- _Stored items_:
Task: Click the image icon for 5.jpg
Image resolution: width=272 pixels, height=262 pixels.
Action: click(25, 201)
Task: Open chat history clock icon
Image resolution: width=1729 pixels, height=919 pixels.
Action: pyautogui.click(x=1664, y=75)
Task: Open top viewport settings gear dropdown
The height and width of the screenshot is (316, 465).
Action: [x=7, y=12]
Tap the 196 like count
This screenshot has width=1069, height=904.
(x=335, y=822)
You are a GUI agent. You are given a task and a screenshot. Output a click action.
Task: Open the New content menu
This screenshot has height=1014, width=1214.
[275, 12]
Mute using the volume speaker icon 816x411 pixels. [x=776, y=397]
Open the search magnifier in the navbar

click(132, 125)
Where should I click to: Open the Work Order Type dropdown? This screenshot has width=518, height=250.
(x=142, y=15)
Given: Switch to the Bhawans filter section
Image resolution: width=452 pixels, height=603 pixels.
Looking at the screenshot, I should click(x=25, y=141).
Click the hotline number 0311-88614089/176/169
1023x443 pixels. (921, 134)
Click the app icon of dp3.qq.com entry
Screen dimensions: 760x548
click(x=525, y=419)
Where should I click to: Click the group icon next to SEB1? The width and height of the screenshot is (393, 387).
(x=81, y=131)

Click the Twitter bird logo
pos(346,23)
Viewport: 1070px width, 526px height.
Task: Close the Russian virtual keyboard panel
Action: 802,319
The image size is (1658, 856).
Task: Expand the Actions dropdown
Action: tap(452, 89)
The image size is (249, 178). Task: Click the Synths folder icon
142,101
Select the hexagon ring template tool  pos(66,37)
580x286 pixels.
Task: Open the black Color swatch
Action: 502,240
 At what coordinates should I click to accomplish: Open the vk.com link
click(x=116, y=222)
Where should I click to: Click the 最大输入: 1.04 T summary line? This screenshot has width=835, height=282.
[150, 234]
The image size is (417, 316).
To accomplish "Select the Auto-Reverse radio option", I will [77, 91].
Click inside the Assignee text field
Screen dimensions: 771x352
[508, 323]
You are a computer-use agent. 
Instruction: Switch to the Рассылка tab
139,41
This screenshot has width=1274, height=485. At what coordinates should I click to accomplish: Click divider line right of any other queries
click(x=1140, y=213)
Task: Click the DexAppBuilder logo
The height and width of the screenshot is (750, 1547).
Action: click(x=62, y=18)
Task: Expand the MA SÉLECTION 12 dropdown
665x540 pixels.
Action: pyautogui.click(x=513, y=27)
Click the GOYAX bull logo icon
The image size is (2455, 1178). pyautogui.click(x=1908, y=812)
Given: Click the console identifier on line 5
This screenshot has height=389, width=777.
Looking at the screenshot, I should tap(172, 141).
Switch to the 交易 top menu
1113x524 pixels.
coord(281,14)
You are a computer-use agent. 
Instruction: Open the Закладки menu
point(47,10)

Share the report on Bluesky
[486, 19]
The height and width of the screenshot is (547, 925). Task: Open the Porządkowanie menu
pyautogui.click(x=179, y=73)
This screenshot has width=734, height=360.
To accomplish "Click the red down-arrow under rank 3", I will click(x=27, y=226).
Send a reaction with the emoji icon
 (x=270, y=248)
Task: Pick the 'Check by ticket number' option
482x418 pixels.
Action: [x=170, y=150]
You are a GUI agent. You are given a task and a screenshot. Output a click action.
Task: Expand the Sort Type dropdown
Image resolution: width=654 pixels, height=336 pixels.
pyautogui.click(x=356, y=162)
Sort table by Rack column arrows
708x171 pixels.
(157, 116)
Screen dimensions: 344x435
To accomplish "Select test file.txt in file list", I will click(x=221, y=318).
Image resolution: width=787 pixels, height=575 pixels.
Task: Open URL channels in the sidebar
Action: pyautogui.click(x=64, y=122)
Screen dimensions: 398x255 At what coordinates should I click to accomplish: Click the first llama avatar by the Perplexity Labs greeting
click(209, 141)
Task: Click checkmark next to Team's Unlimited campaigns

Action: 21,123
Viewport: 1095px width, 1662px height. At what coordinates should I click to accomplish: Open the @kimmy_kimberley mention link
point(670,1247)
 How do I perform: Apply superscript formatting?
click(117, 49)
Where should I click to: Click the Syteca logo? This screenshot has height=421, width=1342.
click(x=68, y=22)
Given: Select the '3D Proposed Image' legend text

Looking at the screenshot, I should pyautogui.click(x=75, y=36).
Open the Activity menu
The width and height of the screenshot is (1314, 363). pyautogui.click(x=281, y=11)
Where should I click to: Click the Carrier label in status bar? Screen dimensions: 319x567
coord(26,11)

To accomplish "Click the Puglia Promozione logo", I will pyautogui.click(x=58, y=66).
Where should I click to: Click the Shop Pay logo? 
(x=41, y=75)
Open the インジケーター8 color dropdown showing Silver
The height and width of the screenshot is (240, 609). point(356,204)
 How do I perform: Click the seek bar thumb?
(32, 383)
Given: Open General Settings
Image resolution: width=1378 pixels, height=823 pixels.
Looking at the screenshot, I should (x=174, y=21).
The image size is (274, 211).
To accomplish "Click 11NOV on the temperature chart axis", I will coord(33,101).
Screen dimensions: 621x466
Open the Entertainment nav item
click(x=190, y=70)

- _Problem requirements_: Repeat each entry above, matching every line exactly.

- _Your solution_:
Task: Click the image icon for 5.jpg
Image resolution: width=272 pixels, height=262 pixels.
Action: click(25, 201)
Task: Open chat history clock icon
Image resolution: width=1729 pixels, height=919 pixels.
Action: pyautogui.click(x=1664, y=75)
Task: Open top viewport settings gear dropdown
The height and width of the screenshot is (316, 465).
Action: [x=7, y=12]
Tap the 196 like count
This screenshot has width=1069, height=904.
(x=335, y=822)
You are a GUI agent. You are given a task and a screenshot. Output a click action.
Task: Open the New content menu
This screenshot has height=1014, width=1214.
[275, 12]
Mute using the volume speaker icon 816x411 pixels. [x=776, y=397]
Open the search magnifier in the navbar

click(132, 125)
Where should I click to: Open the Work Order Type dropdown? This screenshot has width=518, height=250.
(x=142, y=15)
Given: Switch to the Bhawans filter section
Image resolution: width=452 pixels, height=603 pixels.
Looking at the screenshot, I should click(x=25, y=141).
Click the hotline number 0311-88614089/176/169
1023x443 pixels. (921, 134)
Click the app icon of dp3.qq.com entry
Screen dimensions: 760x548
click(x=525, y=419)
Where should I click to: Click the group icon next to SEB1? The width and height of the screenshot is (393, 387).
(x=81, y=131)

Click the Twitter bird logo
pos(346,23)
Viewport: 1070px width, 526px height.
Task: Close the Russian virtual keyboard panel
Action: 802,319
The image size is (1658, 856).
Task: Expand the Actions dropdown
Action: tap(452, 89)
The image size is (249, 178). Task: Click the Synths folder icon
142,101
Select the hexagon ring template tool  pos(66,37)
580x286 pixels.
Task: Open the black Color swatch
Action: 502,240
 At what coordinates should I click to accomplish: Open the vk.com link
click(x=116, y=222)
Where should I click to: Click the 最大输入: 1.04 T summary line? This screenshot has width=835, height=282.
[150, 234]
The image size is (417, 316).
To accomplish "Select the Auto-Reverse radio option", I will [77, 91].
Click inside the Assignee text field
Screen dimensions: 771x352
[508, 323]
You are a computer-use agent. 
Instruction: Switch to the Рассылка tab
139,41
This screenshot has width=1274, height=485. At what coordinates should I click to accomplish: Click divider line right of any other queries
click(x=1140, y=213)
Task: Click the DexAppBuilder logo
The height and width of the screenshot is (750, 1547).
Action: click(x=62, y=18)
Task: Expand the MA SÉLECTION 12 dropdown
665x540 pixels.
Action: pyautogui.click(x=513, y=27)
Click the GOYAX bull logo icon
The image size is (2455, 1178). pyautogui.click(x=1908, y=812)
Given: Click the console identifier on line 5
This screenshot has height=389, width=777.
Looking at the screenshot, I should tap(172, 141).
Switch to the 交易 top menu
1113x524 pixels.
coord(281,14)
You are a computer-use agent. 
Instruction: Open the Закладки menu
point(47,10)

Share the report on Bluesky
[486, 19]
The height and width of the screenshot is (547, 925). Task: Open the Porządkowanie menu
pyautogui.click(x=179, y=73)
This screenshot has width=734, height=360.
To accomplish "Click the red down-arrow under rank 3", I will click(x=27, y=226).
Send a reaction with the emoji icon
 (x=270, y=248)
Task: Pick the 'Check by ticket number' option
482x418 pixels.
Action: [x=170, y=150]
You are a GUI agent. You are given a task and a screenshot. Output a click action.
Task: Expand the Sort Type dropdown
Image resolution: width=654 pixels, height=336 pixels.
pyautogui.click(x=356, y=162)
Sort table by Rack column arrows
708x171 pixels.
(157, 116)
Screen dimensions: 344x435
To accomplish "Select test file.txt in file list", I will click(x=221, y=318).
Image resolution: width=787 pixels, height=575 pixels.
Task: Open URL channels in the sidebar
Action: pyautogui.click(x=64, y=122)
Screen dimensions: 398x255 At what coordinates should I click to accomplish: Click the first llama avatar by the Perplexity Labs greeting
click(209, 141)
Task: Click checkmark next to Team's Unlimited campaigns

Action: 21,123
Viewport: 1095px width, 1662px height. At what coordinates should I click to accomplish: Open the @kimmy_kimberley mention link
point(670,1247)
 How do I perform: Apply superscript formatting?
click(117, 49)
Where should I click to: Click the Syteca logo? This screenshot has height=421, width=1342.
click(x=68, y=22)
Given: Select the '3D Proposed Image' legend text

Looking at the screenshot, I should pyautogui.click(x=75, y=36).
Open the Activity menu
The width and height of the screenshot is (1314, 363). pyautogui.click(x=281, y=11)
Where should I click to: Click the Carrier label in status bar? Screen dimensions: 319x567
coord(26,11)

To accomplish "Click the Puglia Promozione logo", I will pyautogui.click(x=58, y=66).
Where should I click to: Click the Shop Pay logo? 
(x=41, y=75)
Open the インジケーター8 color dropdown showing Silver
The height and width of the screenshot is (240, 609). point(356,204)
 How do I perform: Click the seek bar thumb?
(32, 383)
Given: Open General Settings
Image resolution: width=1378 pixels, height=823 pixels.
Looking at the screenshot, I should (x=174, y=21).
The image size is (274, 211).
To accomplish "Click 11NOV on the temperature chart axis", I will coord(33,101).
Screen dimensions: 621x466
Open the Entertainment nav item
click(x=190, y=70)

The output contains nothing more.